:: CHALLENGE 1 ::
Reproduce the rows from the first one up to and including the line that contains "[x=281, y=447]", with no changes.
= = = =
Bible Commentaries
Greek Testament Critical Exegetical Commentary
Matthew 23
1.] Much of the matter of this discourse is to be found in Luke 11:1-54; Luke 13:1-35. On its appearance there, see the notes on those passages. There can, I think, be no doubt that it was delivered, as our Evangelist here relates it, all at one time, and in these the last days of our Lord’s ministry. On the notion entertained by some recent critics, of St. Matthew having arranged the scattered sayings of the Lord into longer discourses, see Prolegomena to Matthew. A trace of this discourse is found in Mark 12:38-40; Luke 20:45-47. In the latter place it is spoken to the disciples, in hearing of the crowd: which (see Matthew 23:8 ff.) is the exact account of the matter. It bears many resemblances to the Sermon on the Mount, and may be regarded as the solemn close, as that was the opening, of the Lord’s public teaching. It divides itself naturally into three parts: (1) introductory description of the Scribes and Pharisees, and contrast to Christ’s disciples (Matthew 23:1-12): (2) solemn denunciations of their hypocrisy (Matthew 23:14-33): (3) conclusion, and mournful farewell to the temple and Jerusalem.
2.] Moses’ seat is the office of judge and lawgiver of the people: see Exodus 2:13-25; Deuteronomy 17:9-13. Our Lord says, ‘In so far as the Pharisees and Scribes enforce the law and precepts of Moses, obey them: but imitate not their conduct.’
ἐκάθισαν must not be pressed too strongly, as conveying blame,—‘have seated themselves;’—it is merely stated here as a matter of fact. Matthew 23:8; Matthew 23:10 however apply to their leadership as well as their faults; and declare that among Christians there are to be none sitting on the seat of Christ.
3. πάντα οὖν ὅσα ἄν] The οὖν here is very significant:—because they sit on Moses’ seat: and this clears the meaning, and shews it to be, ‘all things which they, as successors of Moses, out of his law, command you to observe, do;’ there being a distinction between their lawful teaching as expounders of the law, and their frivolous traditions superadded thereto, and blamed below.
ποιήσατε, do, as occasion arises. τηρεῖτε, observe, having respect to them as a constant rule of conduct. The present binds on the habitual practice to the mere momentary act of the aorist.
= = = =
:: CHALLENGE 2 ::
Translate this sentence from the commentary on Matthew 23 into Spanish: "Moses’ seat is the office of judge and lawgiver of the people: see Exodus 2:13-25; Deuteronomy 17:9-13."
= = = =
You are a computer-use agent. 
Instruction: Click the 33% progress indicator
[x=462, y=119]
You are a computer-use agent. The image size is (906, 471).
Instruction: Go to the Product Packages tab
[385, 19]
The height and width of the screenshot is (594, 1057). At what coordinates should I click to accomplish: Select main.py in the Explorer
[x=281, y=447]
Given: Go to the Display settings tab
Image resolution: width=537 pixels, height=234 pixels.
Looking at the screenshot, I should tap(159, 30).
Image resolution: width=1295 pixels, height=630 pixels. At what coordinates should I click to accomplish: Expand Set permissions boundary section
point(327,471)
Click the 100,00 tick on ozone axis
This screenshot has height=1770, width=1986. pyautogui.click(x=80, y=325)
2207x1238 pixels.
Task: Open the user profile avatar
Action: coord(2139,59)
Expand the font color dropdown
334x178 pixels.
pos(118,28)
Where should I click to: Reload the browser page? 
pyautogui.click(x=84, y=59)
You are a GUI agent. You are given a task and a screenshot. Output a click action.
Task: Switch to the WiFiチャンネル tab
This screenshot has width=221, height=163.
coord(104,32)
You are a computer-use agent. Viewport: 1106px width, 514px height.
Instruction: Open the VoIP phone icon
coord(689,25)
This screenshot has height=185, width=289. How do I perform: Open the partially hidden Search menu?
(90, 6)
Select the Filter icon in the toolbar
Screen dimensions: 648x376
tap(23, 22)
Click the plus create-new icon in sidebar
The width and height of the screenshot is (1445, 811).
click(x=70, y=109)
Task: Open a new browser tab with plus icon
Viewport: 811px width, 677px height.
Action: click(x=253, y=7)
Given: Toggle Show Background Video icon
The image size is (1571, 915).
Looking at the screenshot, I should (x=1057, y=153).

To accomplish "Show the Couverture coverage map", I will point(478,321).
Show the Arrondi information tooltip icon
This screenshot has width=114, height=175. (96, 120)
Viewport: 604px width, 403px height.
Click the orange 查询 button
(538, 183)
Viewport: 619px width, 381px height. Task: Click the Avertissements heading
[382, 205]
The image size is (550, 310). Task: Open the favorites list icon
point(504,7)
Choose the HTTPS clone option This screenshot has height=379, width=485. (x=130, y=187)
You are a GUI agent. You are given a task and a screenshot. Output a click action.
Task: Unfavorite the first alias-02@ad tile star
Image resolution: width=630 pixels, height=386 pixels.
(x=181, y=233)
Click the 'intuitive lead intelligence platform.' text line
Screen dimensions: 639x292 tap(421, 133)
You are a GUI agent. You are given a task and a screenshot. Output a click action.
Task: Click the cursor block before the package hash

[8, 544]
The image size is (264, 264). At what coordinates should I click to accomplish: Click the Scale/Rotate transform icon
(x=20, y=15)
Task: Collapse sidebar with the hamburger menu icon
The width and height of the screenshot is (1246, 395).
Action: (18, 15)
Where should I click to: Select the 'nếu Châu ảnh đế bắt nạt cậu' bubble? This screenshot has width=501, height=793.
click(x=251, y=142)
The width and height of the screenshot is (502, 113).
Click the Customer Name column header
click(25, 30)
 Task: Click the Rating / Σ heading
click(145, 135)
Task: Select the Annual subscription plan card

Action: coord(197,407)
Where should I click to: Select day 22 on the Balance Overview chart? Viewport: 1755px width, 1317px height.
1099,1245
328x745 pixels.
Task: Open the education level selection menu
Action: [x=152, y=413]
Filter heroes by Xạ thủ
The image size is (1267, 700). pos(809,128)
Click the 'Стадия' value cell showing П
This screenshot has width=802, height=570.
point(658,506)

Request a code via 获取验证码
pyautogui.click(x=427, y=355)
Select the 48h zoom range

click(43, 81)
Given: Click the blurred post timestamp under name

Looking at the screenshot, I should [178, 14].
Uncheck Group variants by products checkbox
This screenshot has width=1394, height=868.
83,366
= = = =
:: CORRECT ANSWER 1 ::
You are a computer-use agent. 
Instruction: Click the 33% progress indicator
[x=462, y=119]
You are a computer-use agent. The image size is (906, 471).
Instruction: Go to the Product Packages tab
[385, 19]
The height and width of the screenshot is (594, 1057). At what coordinates should I click to accomplish: Select main.py in the Explorer
[x=281, y=447]

:: CORRECT ANSWER 2 ::
La cátedra de Moisés es el oficio de juez y legislador del pueblo: véase Éxodo 2:13-25; Deuteronomio 17:9-13.